© Eivind Røhne
As Director of NORLA (Norwegian Literature Abroad), Margit Walsø initiated Norway's Guest of Honour appearance at the Frankfurt Book Fair 2019 and is now one of its main organizers. Here, she talks about her personal relationship to Frankfurter Buchmesse, the highlights one should not miss of Norway as Guest of Honour and the hunger to make a difference of young female Norwegian authors.
What is your personal wish for Norwegian authors and the Norwegian literature in the light of this event?

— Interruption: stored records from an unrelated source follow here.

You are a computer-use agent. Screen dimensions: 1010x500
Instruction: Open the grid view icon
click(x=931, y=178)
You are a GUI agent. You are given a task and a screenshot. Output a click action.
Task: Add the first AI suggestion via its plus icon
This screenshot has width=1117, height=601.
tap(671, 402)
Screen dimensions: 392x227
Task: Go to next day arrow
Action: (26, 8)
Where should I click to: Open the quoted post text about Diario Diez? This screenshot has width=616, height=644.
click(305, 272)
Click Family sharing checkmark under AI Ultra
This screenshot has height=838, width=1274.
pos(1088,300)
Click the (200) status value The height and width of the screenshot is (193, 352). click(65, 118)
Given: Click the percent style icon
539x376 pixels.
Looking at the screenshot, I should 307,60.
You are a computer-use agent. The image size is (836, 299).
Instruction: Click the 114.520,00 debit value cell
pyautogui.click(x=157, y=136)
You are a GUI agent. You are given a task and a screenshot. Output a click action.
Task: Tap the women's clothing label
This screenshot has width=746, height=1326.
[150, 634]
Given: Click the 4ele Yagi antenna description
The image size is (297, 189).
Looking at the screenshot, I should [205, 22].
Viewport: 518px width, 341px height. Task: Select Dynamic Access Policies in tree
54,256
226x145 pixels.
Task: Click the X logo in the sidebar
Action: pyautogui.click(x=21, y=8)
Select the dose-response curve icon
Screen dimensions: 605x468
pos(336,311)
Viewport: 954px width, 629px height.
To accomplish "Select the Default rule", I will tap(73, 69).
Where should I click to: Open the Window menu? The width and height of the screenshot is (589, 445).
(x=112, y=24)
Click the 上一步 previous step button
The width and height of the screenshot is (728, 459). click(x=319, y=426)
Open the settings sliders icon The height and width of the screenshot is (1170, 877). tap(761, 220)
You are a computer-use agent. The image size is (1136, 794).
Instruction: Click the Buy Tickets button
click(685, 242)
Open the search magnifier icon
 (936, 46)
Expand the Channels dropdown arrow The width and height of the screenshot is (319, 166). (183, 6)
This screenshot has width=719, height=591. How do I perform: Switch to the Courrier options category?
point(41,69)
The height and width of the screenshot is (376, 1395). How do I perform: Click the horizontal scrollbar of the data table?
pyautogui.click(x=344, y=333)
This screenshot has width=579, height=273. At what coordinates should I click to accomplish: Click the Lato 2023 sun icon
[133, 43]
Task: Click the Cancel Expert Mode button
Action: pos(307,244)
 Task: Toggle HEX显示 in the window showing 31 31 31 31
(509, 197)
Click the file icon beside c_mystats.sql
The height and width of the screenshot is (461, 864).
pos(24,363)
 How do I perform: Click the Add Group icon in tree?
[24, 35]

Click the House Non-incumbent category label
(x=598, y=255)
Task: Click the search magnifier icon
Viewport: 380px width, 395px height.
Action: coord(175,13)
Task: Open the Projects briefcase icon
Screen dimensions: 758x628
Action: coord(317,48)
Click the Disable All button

Norwegian authors will certainly meet an interested audience at the book fair; German readers, but also professionals from the international book industry. My personal wish for the authors is to experience a cultural exchange, which is fruitful and inspiring. Being Guest of Honour will strengthen the literature life in Norway for the future. More than 450 books from and about Norway will be published from September 2018 until the end of this year, and not the least many books by very strong female voices. Lotta Elstad will talk with Vigdis Hjorth about feminism in fiction, and the authors of the successful book of personal stories Shameless is coming to the fair. The Literature House in Oslo is featuring a performance called The Political Body with the extraordinary author Maria Kjos Fonn. Many of them will participate in conversations with interesting German and international authors, and we’re proud to share that Margaret Atwood is coming to the Norwegian pavilion to talk about the fabulous art project in Oslo, The Future Library.
Since you are both - a successful author and director of NORLA (Norwegian Literature Abroad) – how does your perspective on Frankfurt differ, considering these two points of view?
From the perspective as director of NORLA - since we are involved in lot of facilitating activities between the Norwegian publishing industry and the international publishers, translators and literature festival organizers - the book fair is the most important place to be during the year. I used to be a publisher in the Norwegian publishing house Samlaget, and from my first visit to Frankfurt as an editor for fiction in the nineties, I was overwhelmed to see the international literature world gather and was inspired to meet people passionate about book from all over the world. The book fair with its multitude of ideas and stories is inspiring for me as an author as well, but I never attended the book fair in this role. I know that many authors can find the book fair too busy and crowded, but I believe that our Norwegian authors will feel a warm welcome as Guest of Honours. The Norwegian pavilion in Forum will be the place to be for all kind of book fair participants; a nice meeting place to listen to readings and conversations, meet people and to talk and listen to literature and music.
What, in your view, makes Norwegian literature so very successful all over the world?
The slogan for Norway as Guest of Honour is Det er den draumen/The Dream We Carry, which derives from the beloved poem ”It Is That Dream” by the Norwegian poet Olav H. Hauge. The last line in the poem is the hope ‘that one morning we‘ll glide into a cove we didn’t know’. This is what good literature does to its readers: it opens their hearts and takes them somewhere they have not been before. I think, literary quality, the willingness to experiment and a breadth of expressions and themes are defining features of Norwegian fiction, non-fiction and literature for children and young people. Literature from Norway is caracterized by good stories that doesn’t avoid discussing topics that are both difficult and important. Freedom of expression and equality is important and influences our literature. Also, due to a well-functioning literary system in Norway that fosters good readers and writers, the number of first-time writers remains high in Norway, which gives a rich inflow of new authors.
Maja Lunde, Erika Fatland, Åsne Seierstad, Maria Kjos Fonn, Marta Breen (tba) - one of the focus points of the Guest of Honour appearance is to shine a light on female authors and make new voices heard. What do you think drives this young generation of strong female authors?
According to the Global Gender Gap Report 2018, Norway is second best (after Island) in the world when it comes to equality between men and women. Norwegian female writers explore all facets of literature and the world today and write about everything they find interesting and important, without having to underline that they are women. The young generation of strong female authors act with confidence and is driven by a wish to use their opportunities and skills as writers to make an impact in the shaping of the future. They write about climate issues, they travel around the world and write about the global situation and they look into the individual stories between the sexes, the generation’s and children’s vulnerable situation in society. They want to do a difference with their writing. On the other hand, sometimes female authors need to do an extra effort to be heard, and cannot take their freedom for granted. A certain element of awareness that the struggle for rights is a continuously effort and this is still a motivation.
Thank you for the interview, Mrs. Walsø!